* _Exercises_:
**1.** Summarize the post on musical harmony in two sentences.
**2.** Please say whether each statement agrees with the post on musical harmony, answering yes or no and quoting the words that decide it: (a) Pythagoras was a Roman philosopher. (b) A ratio of 4:3 sounded better than 21:20. (c) In an octave, the longer string gives the higher note.

----- Page

Author: Joseph Iafrate

Editors: Christina Vallianatos, Scott Barolo, and Belle Moyers

*Editor’s Note: This post has several sound files to help readers understand the author’s message better. These sound files can be accessed via bolded links.

Part one of this post explained how physics gave us a new language for talking about musical notes. In part two, we look at combinations of notes. Will two notes sound pleasant together, or will they clash? We can apply what we’ve learned about frequencies to get an answer.

The Harmony of Ratios

If you’ve ever used the Pythagorean theorem, you are well-acquainted with one of Pythagoras’ contributions to society. Pythagoras was an ancient Greek philosopher and mathematician dedicated to discovering mathematical principles in the world around him. During his time, the Greeks already had an idea of which notes sounded good together, a pleasant combination of two or more notes that we call a harmony. Pythagoras and his followers could identify harmony by ear, but they wanted to see if the math that permeated the rest of their worldview had anything to say about this phenomenon.

According to legend, they took two taut strings of different lengths and plucked them at the same time. The sounds seemed to clash with one another. So the Pythagoreans increased the length of one of the strings and tried again. It was a bit better, but the notes still seemed to clash in their ears. So they increased the length again. This kept going until the sounds complemented one another. Eventually they got it just right, and the two notes were in harmony.

Pythagoras found a surprising result – the most pleasing harmonies happened when he could write the ratio of the string lengths as the ratio of two whole numbers, such as 4:3 or 3:1. The smaller these two numbers were, the more pleasant, or consonant, the harmony sounded. So, for example, 4:3 sounded better than 21:20.

Of course, the most obvious harmony is two identical strings, with a length ratio of 1:1. The next notable harmony occurred when one string was twice the length of the other, a ratio of 2:1. This is the simplest ratio of two different numbers, which today is known as the octave. Notice how the notes sound incredibly similar with one note “lower” and the other note “higher.” Those correspond to the longer and shorter string, respectively.

----------
----- Provided material

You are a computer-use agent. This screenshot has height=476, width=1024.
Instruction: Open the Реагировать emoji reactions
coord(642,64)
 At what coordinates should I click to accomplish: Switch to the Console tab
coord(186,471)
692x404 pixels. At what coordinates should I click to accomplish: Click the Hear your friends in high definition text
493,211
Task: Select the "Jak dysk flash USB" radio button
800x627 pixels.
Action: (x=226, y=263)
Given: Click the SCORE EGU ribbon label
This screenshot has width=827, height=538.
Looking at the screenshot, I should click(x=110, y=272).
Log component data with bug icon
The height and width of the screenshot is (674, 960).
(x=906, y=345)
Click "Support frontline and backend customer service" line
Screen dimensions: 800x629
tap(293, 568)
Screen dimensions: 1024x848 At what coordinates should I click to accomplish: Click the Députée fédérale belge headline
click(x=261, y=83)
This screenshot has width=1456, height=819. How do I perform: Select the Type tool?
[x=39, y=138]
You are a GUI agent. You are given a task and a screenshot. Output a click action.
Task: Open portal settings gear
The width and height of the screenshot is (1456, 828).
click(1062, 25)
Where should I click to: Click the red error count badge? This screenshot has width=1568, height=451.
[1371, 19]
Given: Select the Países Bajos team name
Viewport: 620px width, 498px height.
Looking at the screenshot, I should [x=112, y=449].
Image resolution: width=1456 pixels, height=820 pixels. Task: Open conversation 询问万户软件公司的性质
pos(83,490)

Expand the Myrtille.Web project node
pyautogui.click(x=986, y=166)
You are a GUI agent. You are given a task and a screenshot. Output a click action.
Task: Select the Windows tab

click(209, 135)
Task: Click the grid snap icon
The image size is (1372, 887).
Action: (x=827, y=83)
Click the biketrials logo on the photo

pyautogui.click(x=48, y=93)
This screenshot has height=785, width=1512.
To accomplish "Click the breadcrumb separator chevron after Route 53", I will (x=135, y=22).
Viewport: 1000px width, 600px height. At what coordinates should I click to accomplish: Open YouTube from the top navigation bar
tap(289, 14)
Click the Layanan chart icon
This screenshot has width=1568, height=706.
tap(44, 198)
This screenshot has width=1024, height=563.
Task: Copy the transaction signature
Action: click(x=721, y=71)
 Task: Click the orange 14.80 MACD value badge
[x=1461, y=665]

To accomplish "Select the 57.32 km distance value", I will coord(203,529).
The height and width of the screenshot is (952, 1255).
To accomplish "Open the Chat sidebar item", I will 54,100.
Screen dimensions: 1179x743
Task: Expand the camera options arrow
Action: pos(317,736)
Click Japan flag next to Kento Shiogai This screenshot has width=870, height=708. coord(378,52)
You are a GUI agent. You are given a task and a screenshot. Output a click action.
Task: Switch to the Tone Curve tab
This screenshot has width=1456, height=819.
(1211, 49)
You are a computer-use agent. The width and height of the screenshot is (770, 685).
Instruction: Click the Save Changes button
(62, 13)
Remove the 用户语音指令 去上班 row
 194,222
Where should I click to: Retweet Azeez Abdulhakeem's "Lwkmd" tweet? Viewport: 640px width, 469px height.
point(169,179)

----------

* _List of solutions_:
**1.** According to legend, Pythagoras and his followers, who could already identify harmony by ear, plucked two taut strings of different lengths and kept lengthening one until the clashing sounds complemented one another. They found that the most pleasing harmonies happened when the ratio of the string lengths could be written as a ratio of two whole numbers, with smaller numbers sounding more consonant, as in the octave's 2:1 ratio.

**2.**
(a) No: "Pythagoras was an ancient Greek philosopher and mathematician"
(b) Yes: "So, for example, 4:3 sounded better than 21:20."
(c) No: "with one note “lower” and the other note “higher.” Those correspond to the longer and shorter string, respectively."